You are not considering other factors, like the increased L0/L1 cache, i.e., and other architectural improvements. It depends a lot also on where the bottleneck is. The comparison above, i.e., puts RDNA3 CU vs RDNA3 CU but RDNA3 CU has double issue, giving a performance increase of 17% per CU according to AMD's words (and that is probably calculated on final FPS, not simply on FLOPs). Also, clocks on 7900XT are nominally lower than those of 6950XT. So I don't see why a reasonably clocked (2.7-2.8GHz) 7800XT cannot be on par or slightly above the 6950XT. My bet is on around 5-10% more (-20/25% respect to the 7900XT).

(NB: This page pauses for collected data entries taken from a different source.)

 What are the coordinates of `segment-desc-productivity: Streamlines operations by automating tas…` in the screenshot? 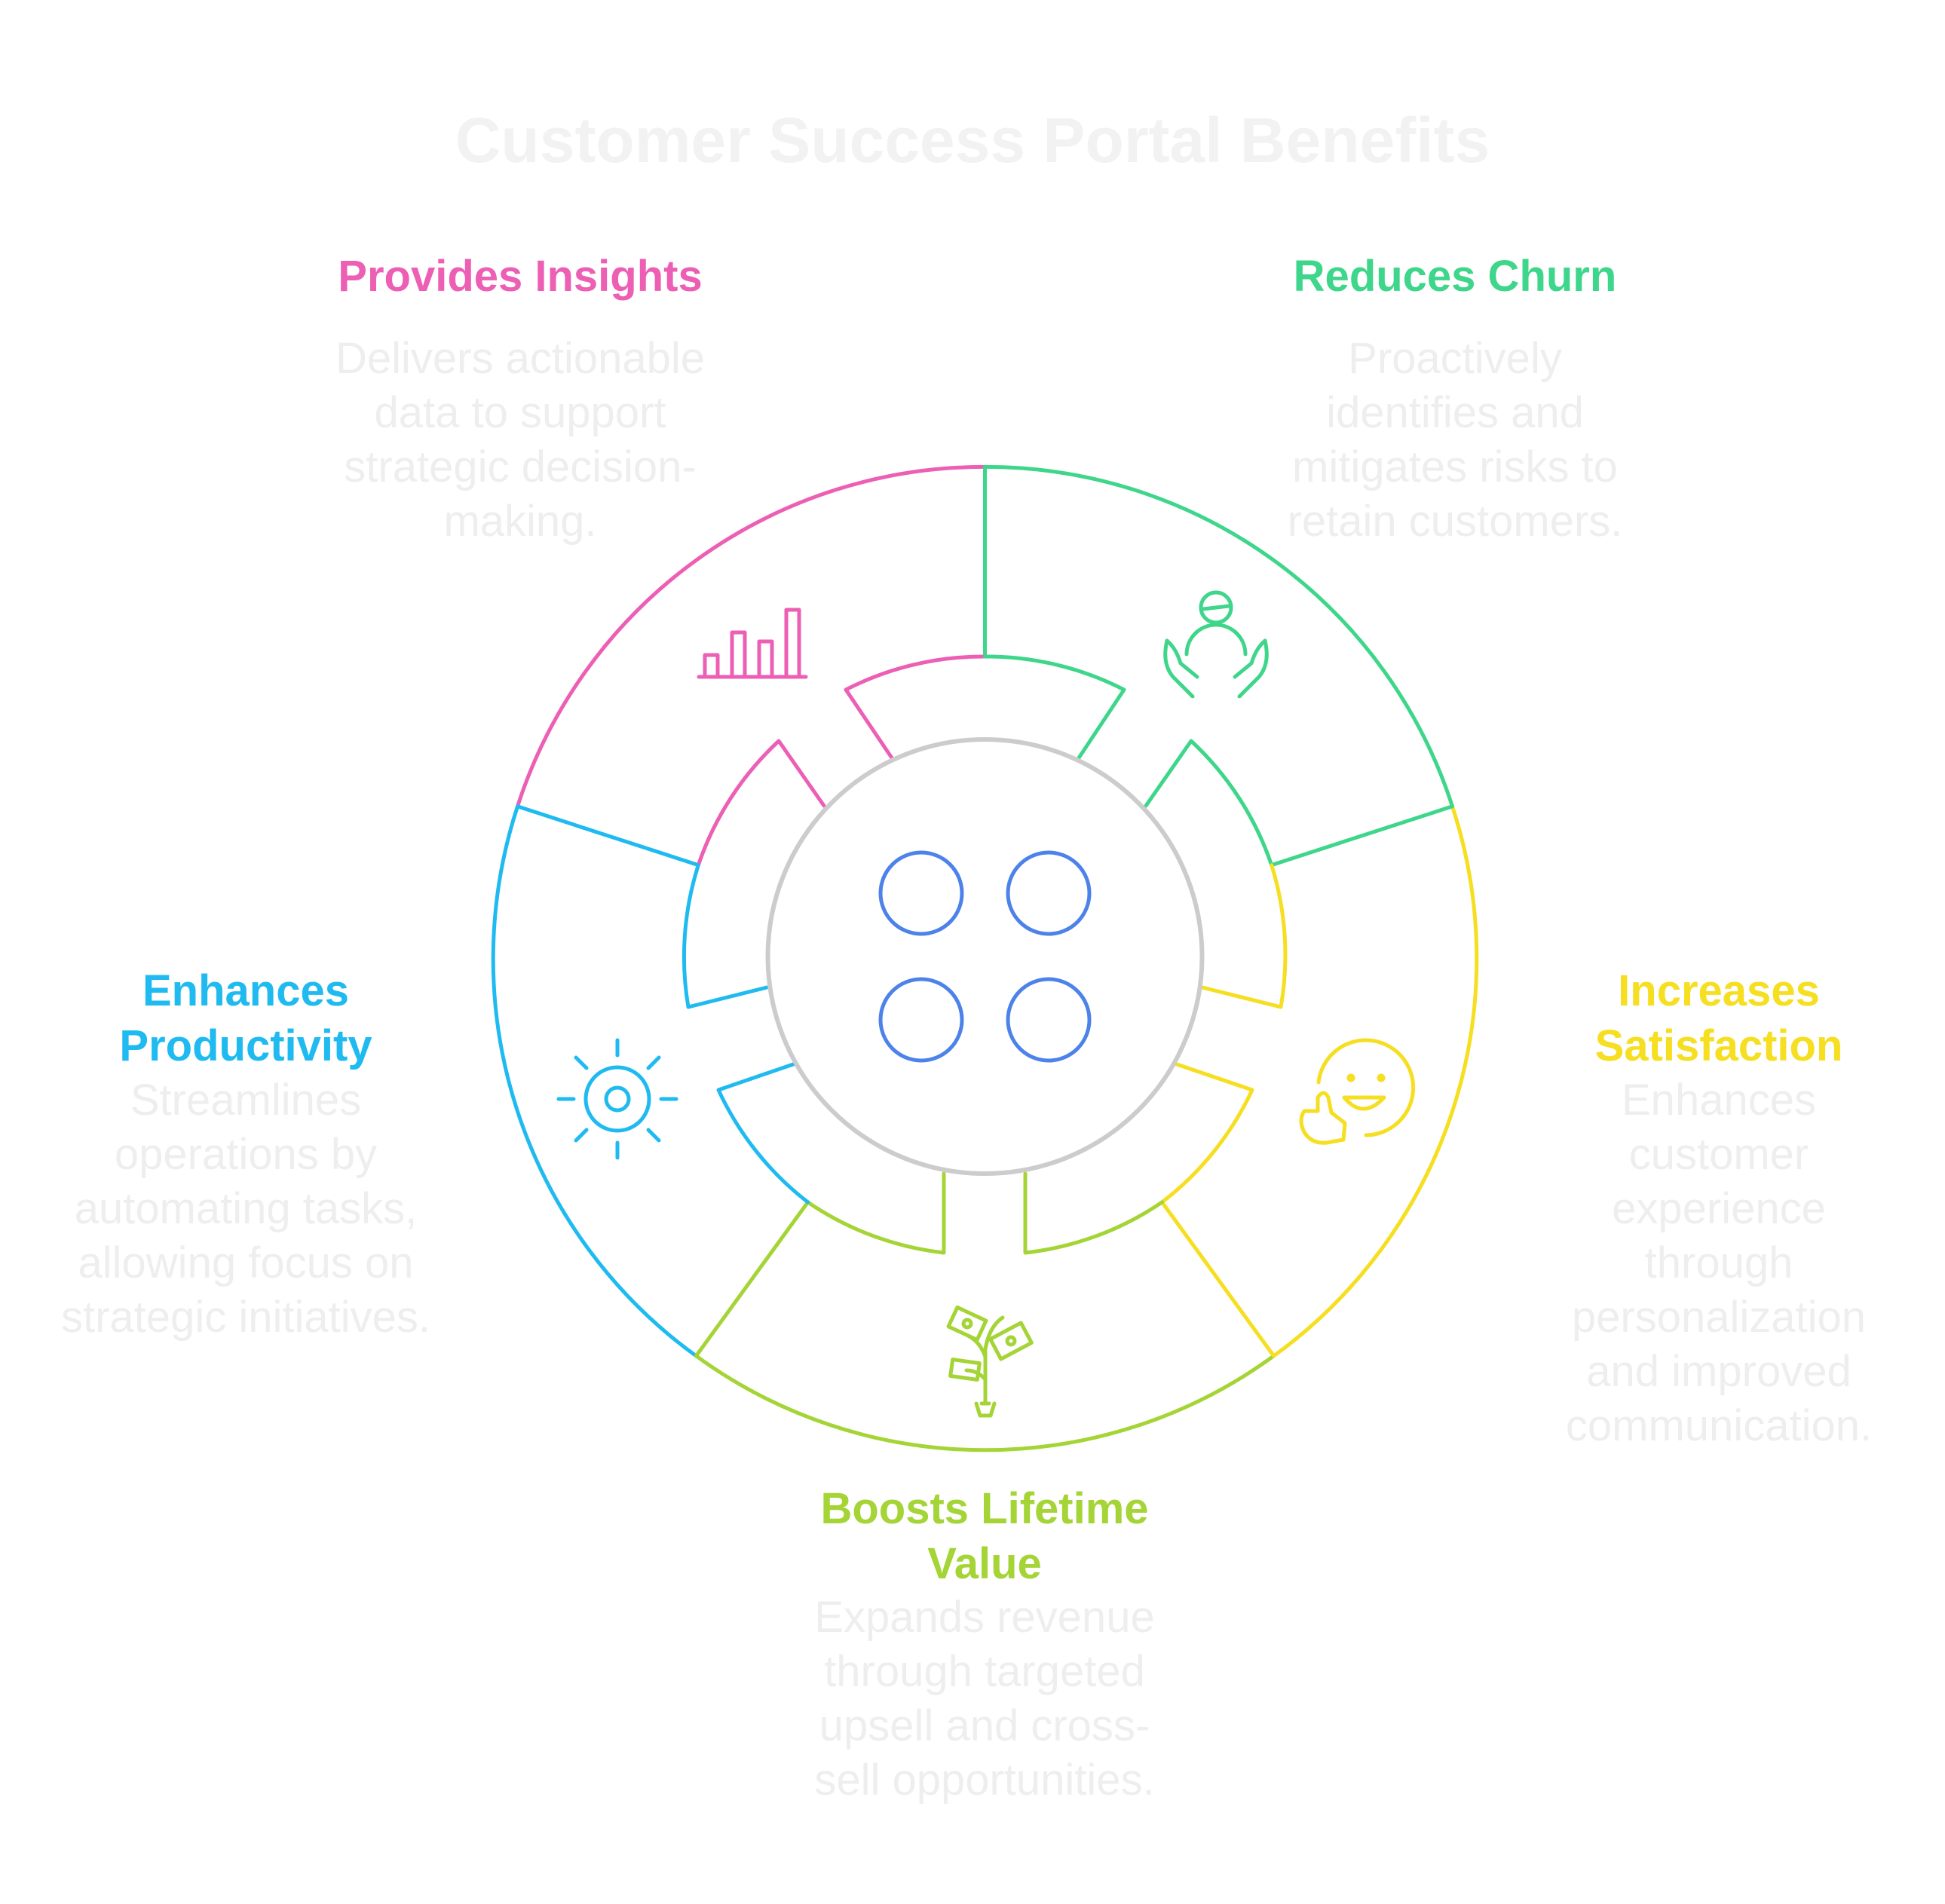 It's located at (246, 1209).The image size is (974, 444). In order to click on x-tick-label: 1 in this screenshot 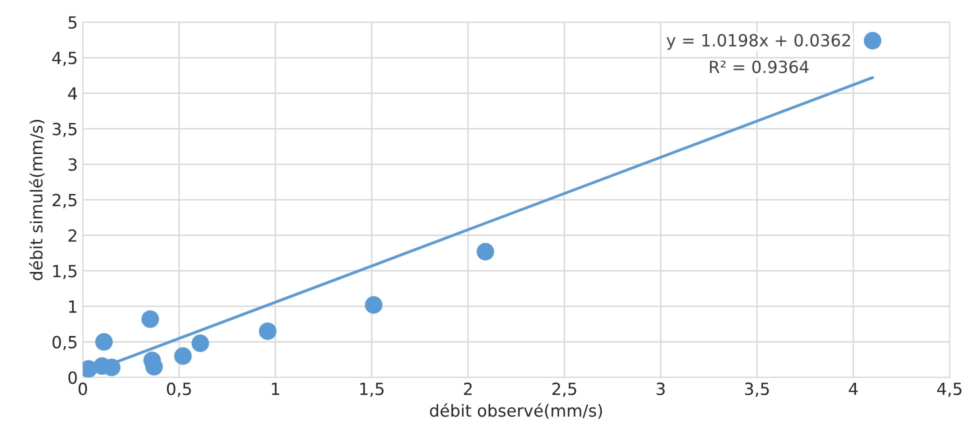, I will do `click(276, 388)`.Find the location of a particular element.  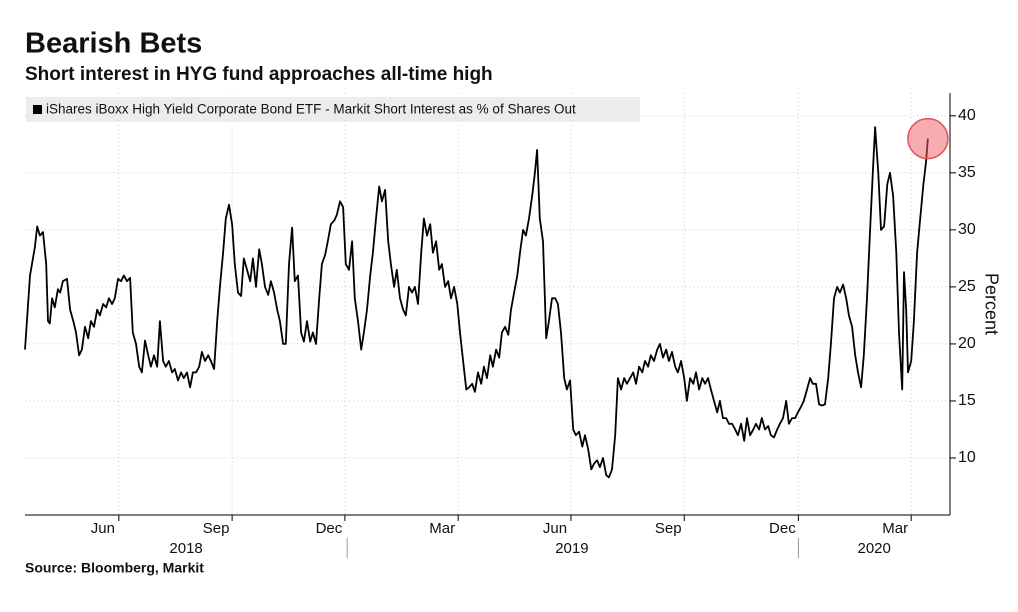

x-group-label: 2018 is located at coordinates (186, 548).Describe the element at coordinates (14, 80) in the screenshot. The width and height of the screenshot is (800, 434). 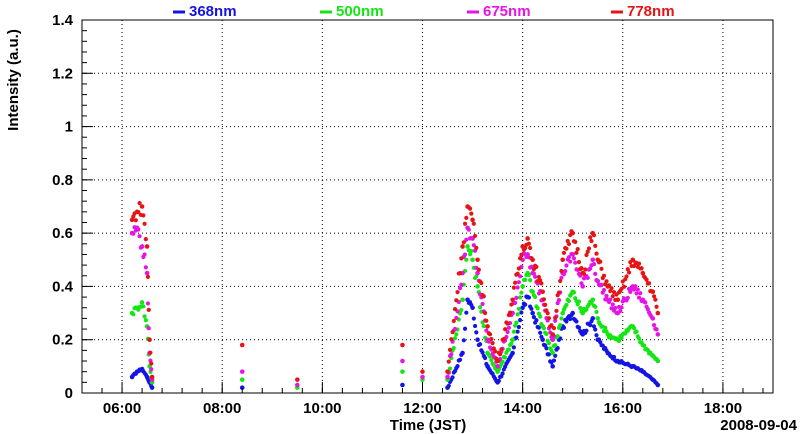
I see `y-axis-title: Intensity (a.u.)` at that location.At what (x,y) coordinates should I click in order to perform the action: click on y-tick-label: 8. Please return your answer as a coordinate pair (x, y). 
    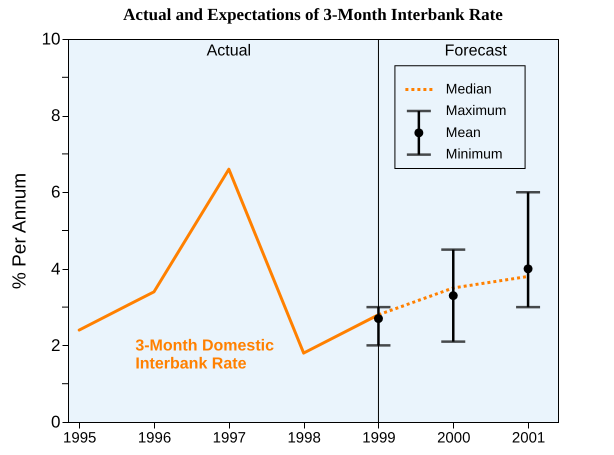
    Looking at the image, I should click on (56, 116).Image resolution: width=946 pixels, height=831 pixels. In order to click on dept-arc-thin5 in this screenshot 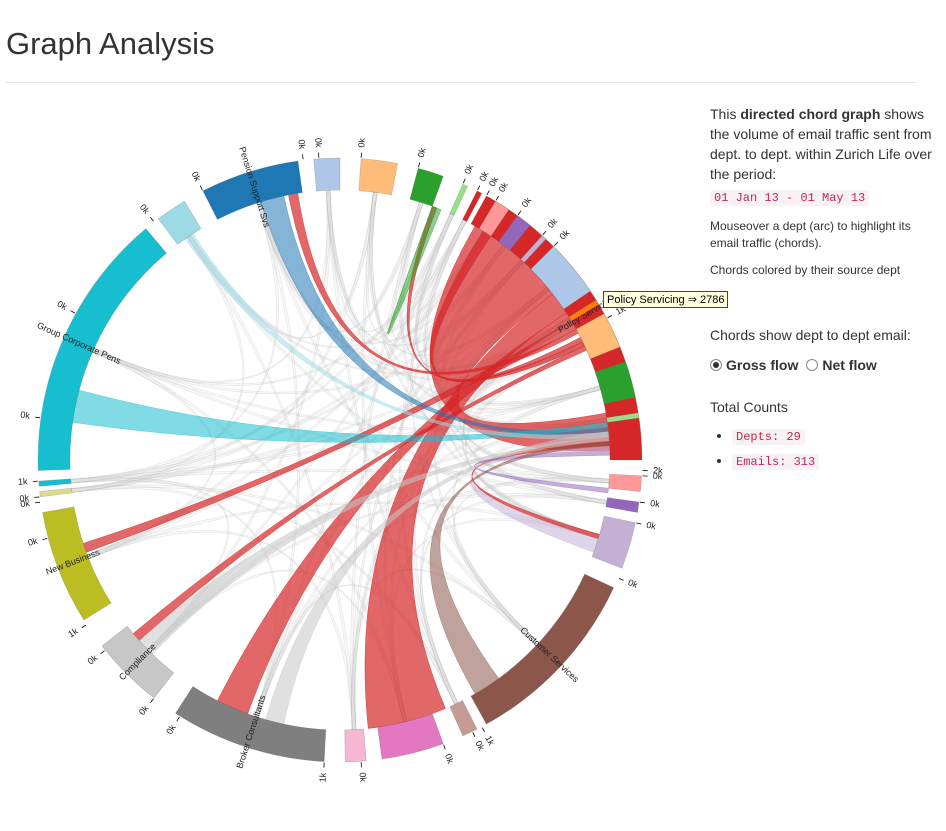, I will do `click(623, 418)`.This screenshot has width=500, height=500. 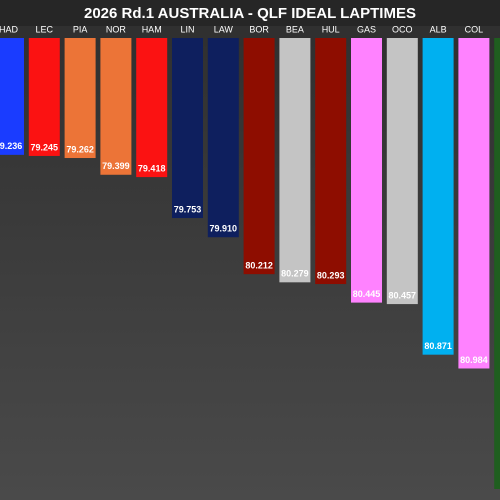 What do you see at coordinates (259, 266) in the screenshot?
I see `value-label: 80.212` at bounding box center [259, 266].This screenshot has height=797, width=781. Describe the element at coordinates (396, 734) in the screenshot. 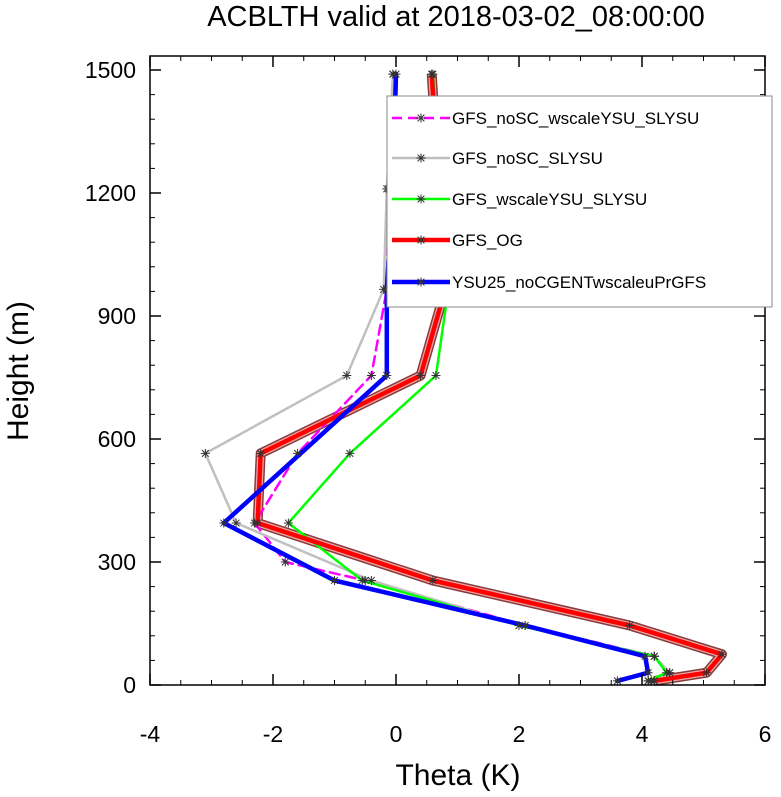

I see `x-tick-label-2: 0` at that location.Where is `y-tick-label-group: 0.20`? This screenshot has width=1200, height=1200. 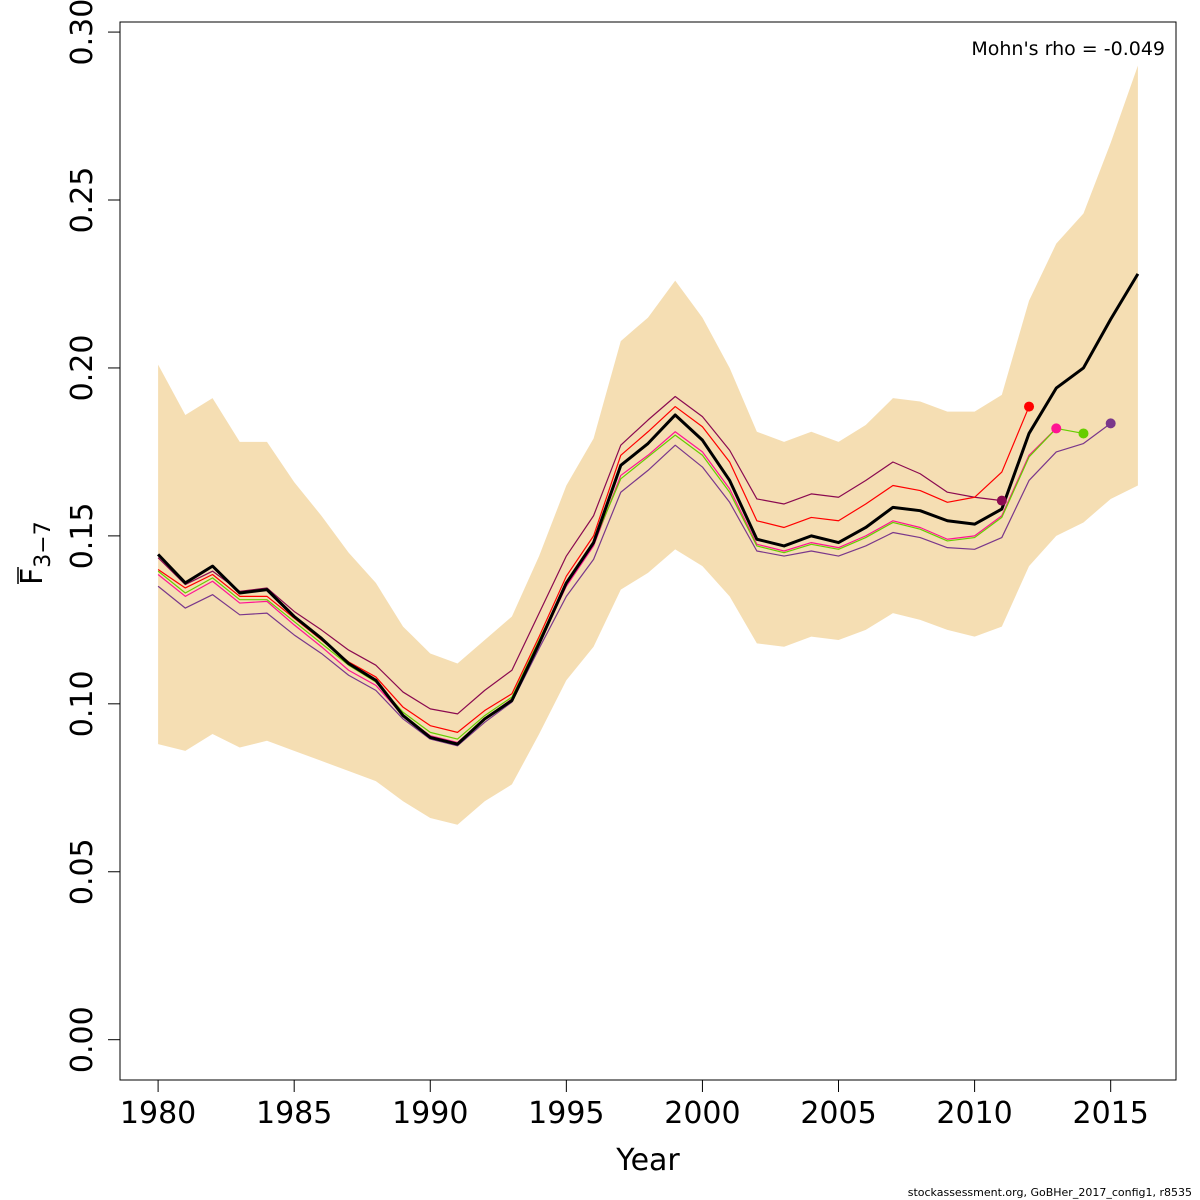
y-tick-label-group: 0.20 is located at coordinates (82, 368).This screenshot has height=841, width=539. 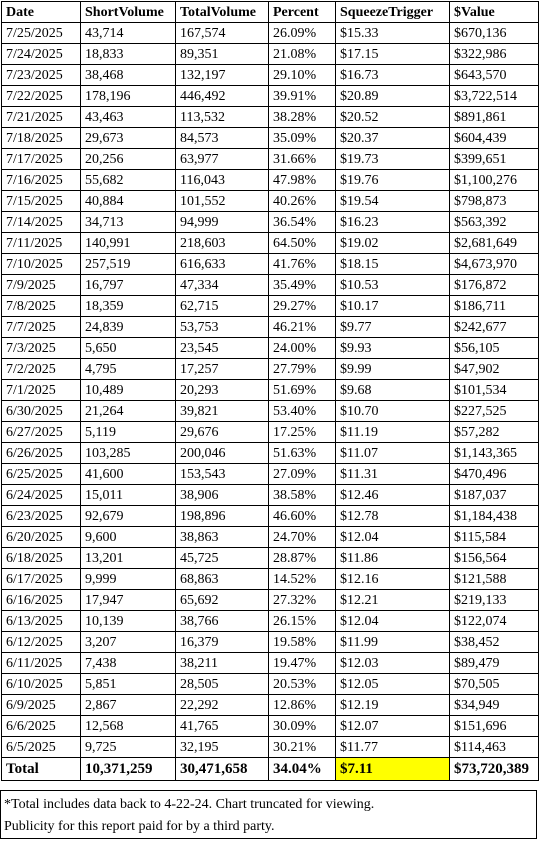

Those improvements you mentioned are part of 17.4% increase, and they are likely talking about WGPs not CUs or maybe WGP sees higher increase, but they didn't mention It yet.
I don't see a problem with adding that 17.4% increase to FLOPs. It looked about right for N31.
If you exclude architectural improvements of 17.4% and clocks, then N32 based on specs is ~1.5x of N22.
6950XT is 69% faster than 6700XT.
If you add specs and architecture together 1.5*1.174 = 1.761, then N32 is 4% faster at only 2583MHz than RX6950XT.
The problem is that increasing specs by 50% doesn't translate to 50% higher performance, so the question is how much performance you loose. The lost performance due to scaling needs to be compensated by clocks.
If the loss is within 10% then yes, N32 at 2.8GHz could be a few % faster.
What I want to point out is that 2.8GHz is just the shader clockspeed, the Frontend will be clocked higher, based on N31 It should be 3050 MHz.
I would like to see 3GHz for shaders and 3250-3300MHz for frontend.
Then I can see It being 10% faster or a bit more.